* [Required tasks]
1. Give the stretch of the gardening passage from "I didn't think" through "don't 'rest' as much?" again, replacing "extreme heat" with "intense heat".
2. Write out the stretch of the listing from the line containing "Select the 目的宗卷 step in sidebar" through the line containing "(x=19, y=113)", keeping every line unchanged.

* [Selected passage]
☆ ☆ ☆ ☆

I didn't think I'd be posting here again this year as we don't have much to harvest or tend. But I have, rather late in the day, realised quite powerfully, how different our growing conditions are and how slow I am to adapt properly. It's not just the extreme heat, and this summer has been the 2nd hottest on record, it's the extreme heat during the night as well. This year nights have been regularly between low 20s and 30. Plants have to be super acclimatised to cope, perhaps they don't 'rest' as much?

 

Now it's September and still warm (today is 30 which is exceptional) but the nights are much much cooler, it's dark before 8pm and not light till later, so much more understandable growing conditions. It's taken all this time for me to appreciate just how vital giving sufficient water is, you have to account for the night as well as the day, and I am now super envious of my neighbours with boreholes and springs. I know one chap has diverted the water course from a spring and he grows the best cucumbers I have had in Portugal, along with his super fast everything else. One neighbour has his own spring and tank which fills from it, he also uses irrigation channels around his veg, another one has a complicated series of hoses from the river, and another one has a water mine and underground pipes across her land. Our Spring/tank neighbour dowses so we are seriously considering asking him to give our patch the once over.

☆ ☆ ☆ ☆

* [Data records]
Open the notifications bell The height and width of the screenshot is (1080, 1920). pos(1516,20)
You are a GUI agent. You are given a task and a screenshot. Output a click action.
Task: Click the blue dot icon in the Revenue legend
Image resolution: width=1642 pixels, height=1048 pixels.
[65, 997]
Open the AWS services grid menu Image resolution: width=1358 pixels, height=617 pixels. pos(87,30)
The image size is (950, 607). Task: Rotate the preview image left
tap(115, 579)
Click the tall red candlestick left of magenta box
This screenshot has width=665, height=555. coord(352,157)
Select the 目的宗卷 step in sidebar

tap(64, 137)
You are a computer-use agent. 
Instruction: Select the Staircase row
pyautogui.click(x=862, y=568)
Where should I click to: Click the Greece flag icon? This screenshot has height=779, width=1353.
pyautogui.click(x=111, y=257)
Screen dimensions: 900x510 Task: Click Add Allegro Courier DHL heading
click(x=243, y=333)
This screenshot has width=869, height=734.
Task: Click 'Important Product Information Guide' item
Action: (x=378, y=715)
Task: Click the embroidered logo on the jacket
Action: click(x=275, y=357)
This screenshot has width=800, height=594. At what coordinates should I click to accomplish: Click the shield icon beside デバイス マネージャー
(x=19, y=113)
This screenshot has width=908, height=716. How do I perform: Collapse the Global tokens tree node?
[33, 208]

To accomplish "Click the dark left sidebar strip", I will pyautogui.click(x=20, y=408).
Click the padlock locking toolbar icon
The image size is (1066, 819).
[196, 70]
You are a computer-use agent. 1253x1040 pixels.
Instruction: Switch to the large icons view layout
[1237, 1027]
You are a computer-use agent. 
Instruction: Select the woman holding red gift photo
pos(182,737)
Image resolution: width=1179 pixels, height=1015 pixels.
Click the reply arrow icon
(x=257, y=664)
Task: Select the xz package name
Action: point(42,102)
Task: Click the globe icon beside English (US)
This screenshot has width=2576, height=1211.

☆ ☆ ☆ ☆

* [Answers per task]
1.
I didn't think I'd be posting here again this year as we don't have much to harvest or tend. But I have, rather late in the day, realised quite powerfully, how different our growing conditions are and how slow I am to adapt properly. It's not just the intense heat, and this summer has been the 2nd hottest on record, it's the intense heat during the night as well. This year nights have been regularly between low 20s and 30. Plants have to be super acclimatised to cope, perhaps they don't 'rest' as much?

2.
Select the 目的宗卷 step in sidebar

tap(64, 137)
You are a computer-use agent. 
Instruction: Select the Staircase row
pyautogui.click(x=862, y=568)
Where should I click to: Click the Greece flag icon? This screenshot has height=779, width=1353.
pyautogui.click(x=111, y=257)
Screen dimensions: 900x510 Task: Click Add Allegro Courier DHL heading
click(x=243, y=333)
This screenshot has width=869, height=734.
Task: Click 'Important Product Information Guide' item
Action: (x=378, y=715)
Task: Click the embroidered logo on the jacket
Action: click(x=275, y=357)
This screenshot has width=800, height=594. At what coordinates should I click to accomplish: Click the shield icon beside デバイス マネージャー
(x=19, y=113)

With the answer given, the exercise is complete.